The hate speech detection field has long treated annotator disagreement as a technical nuisance to be eliminated through expert consensus or majority voting. This research inverts that assumption, arguing that disagreement itself contains valuable information about content ambiguity and the inherent subjectivity of hate speech categorization. The work directly challenges the common practice of filtering non-consensus samples, revealing that this filtering produces artificially optimistic performance metrics that don't translate to real-world robustness. The researchers systematically evaluate aggregation strategies beyond simple majority voting, including ordinal methods and regression-based approaches that leverage annotators' perceived strength scores. This methodological innovation acknowledges that hate speech exists on a spectrum rather than in discrete categories, particularly for borderline or culturally nuanced content.
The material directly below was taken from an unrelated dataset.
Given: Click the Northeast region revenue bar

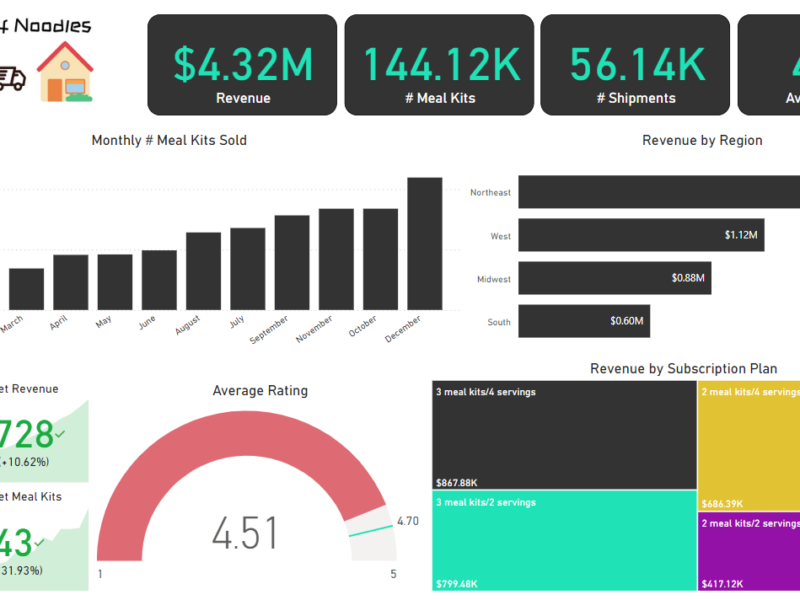Looking at the screenshot, I should click(658, 192).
By establishing new benchmarks for Turkish tweet classification, the study demonstrates practical improvements from embracing disagreement rather than suppressing it. The findings have significant implications for machine learning practitioners building content moderation systems, as they suggest current evaluation practices may be masking fundamental weaknesses in model generalization. The research establishes a framework that could reshape how NLP systems handle subjective classification tasks across multiple domains beyond hate speech detection.

Key Takeaways

→Filtering non-consensus samples in hate speech datasets produces artificially inflated performance metrics that don't reflect real-world robustness.
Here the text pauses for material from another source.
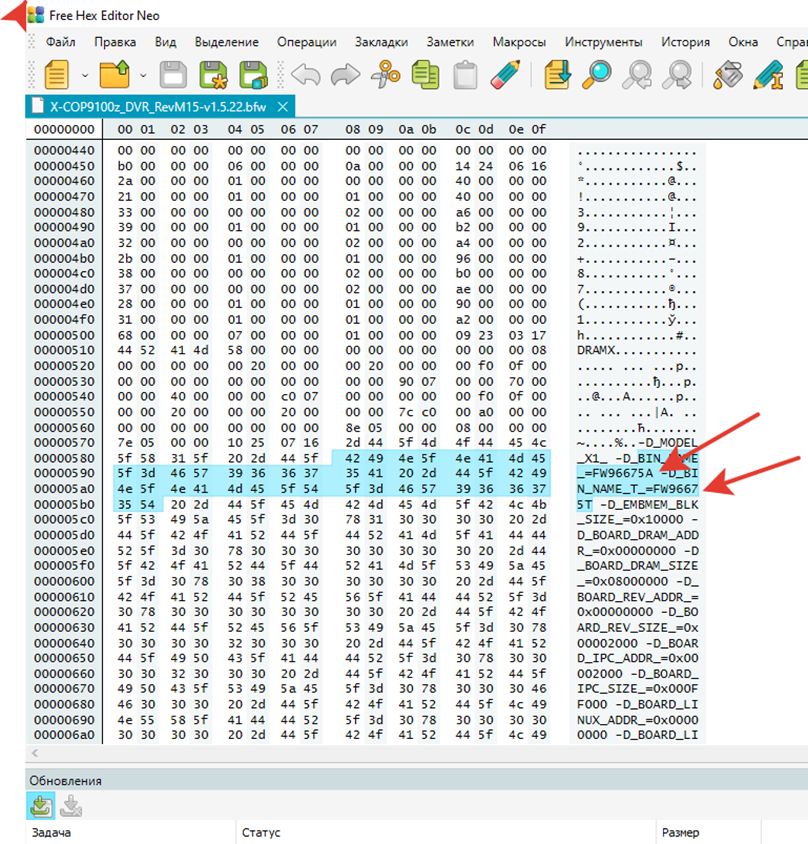
Task: Click the Paste clipboard icon
Action: 465,74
→Annotator disagreement contains valuable information about content ambiguity and should be modeled rather than eliminated.
→Leveraging perceived hate speech strength scores as regression signals improves classification performance beyond traditional voting methods.
→New state-of-the-art results for Turkish tweet hate speech detection achieved by properly handling disagreement across binary and multi-class tasks.
→The approach establishes a methodology applicable to other subjective NLP classification tasks beyond hate speech detection.